We hit a road block near Chiswick. Hard men in gas masks, playing at soldiers, keeping the neighbourhood clean. Waving their guns at microbes. The real soldiers had buggered off weeks before. Or keeled over. Same all over London, same everywhere. Containment was the word they used. Didn’t last long. You need police to run a police state.

But they kept us waiting as if they were the real thing. A couple of cars ahead of us, a van behind, all the engines turned off to save petrol. It was quiet enough to hear the hum of the wind. Across the street, a terrace of houses and a pub on the corner, the Green Dragon.

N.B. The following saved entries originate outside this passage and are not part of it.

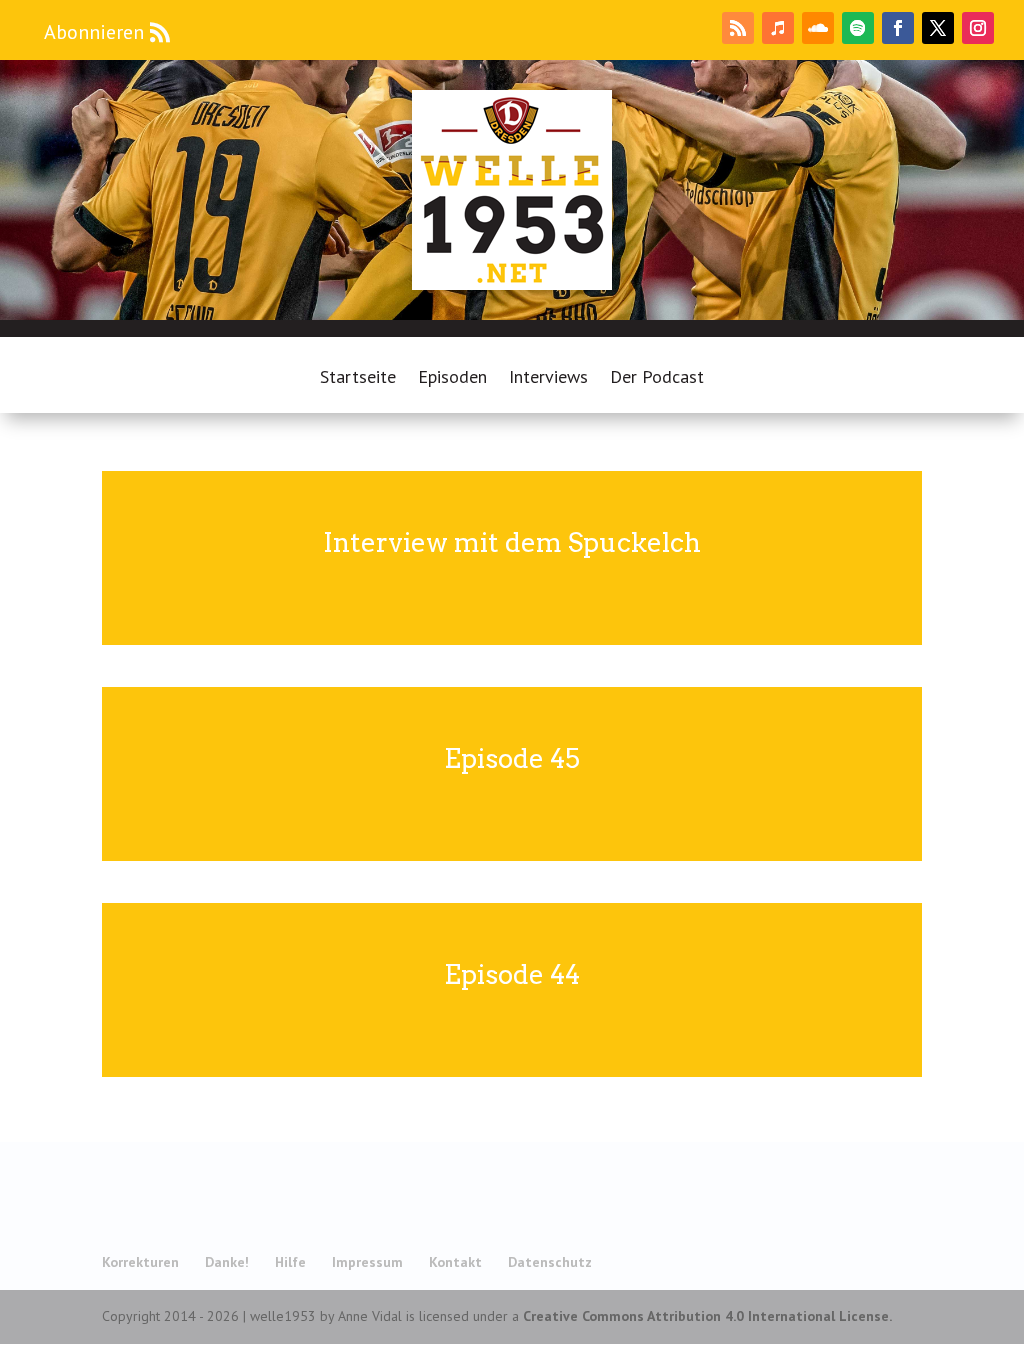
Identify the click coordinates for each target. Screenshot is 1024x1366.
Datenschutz (550, 1262)
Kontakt (455, 1262)
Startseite (358, 379)
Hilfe (290, 1262)
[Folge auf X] (938, 28)
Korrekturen (140, 1262)
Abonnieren (94, 32)
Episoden (452, 379)
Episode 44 (512, 974)
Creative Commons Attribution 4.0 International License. (707, 1316)
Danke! (227, 1262)
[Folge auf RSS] (738, 28)
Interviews (548, 379)
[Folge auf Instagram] (978, 28)
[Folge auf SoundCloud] (818, 28)
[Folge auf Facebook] (898, 28)
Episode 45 (512, 758)
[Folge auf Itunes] (778, 28)
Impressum (367, 1262)
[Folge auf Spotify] (858, 28)
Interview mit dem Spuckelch (512, 542)
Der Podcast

You felt the eyes watching through lace curtains and window bars – whoever was left – or just the windows watching.

And all the time I’m thinking, they’ll recognise Simon’s face. They’ll work out who he is. For a couple of days his picture was on the front pages, the TV, all over the internet – not everyone’s forgotten. They’ll ask for ID and see my name and make the connection and shoot us. Or I’ll say I haven’t got any ID and they’ll shoot us anyway.

A woman appeared in a doorway – she was wearing a pale blue sari, some silvery detail along the edge of the fabric, and she was so elegant you’d think nothing could touch her. But the moment she let go of the door and stepped into the street you could see she had the staggers. Her bag hit the pavement and vegetables spilled out – a tight white cabbage, peppers the colour of sunlight, five onions shedding translucent skin, all rolling towards the gutter. See, I was paying attention. We all were. Jesus, Caro, there must have been acres of vegetables rotting all over Kent, all over the south of England, and we were craving the stuff. I wondered if she was buying or selling, but I wasn’t getting out of the car to ask. I was heading west, ready to take my chance on the road. I figured there’d be food enough if we didn’t get knifed picking it. Fresh meat too, walking around on four legs, hens starving in their sheds with no one to let them out.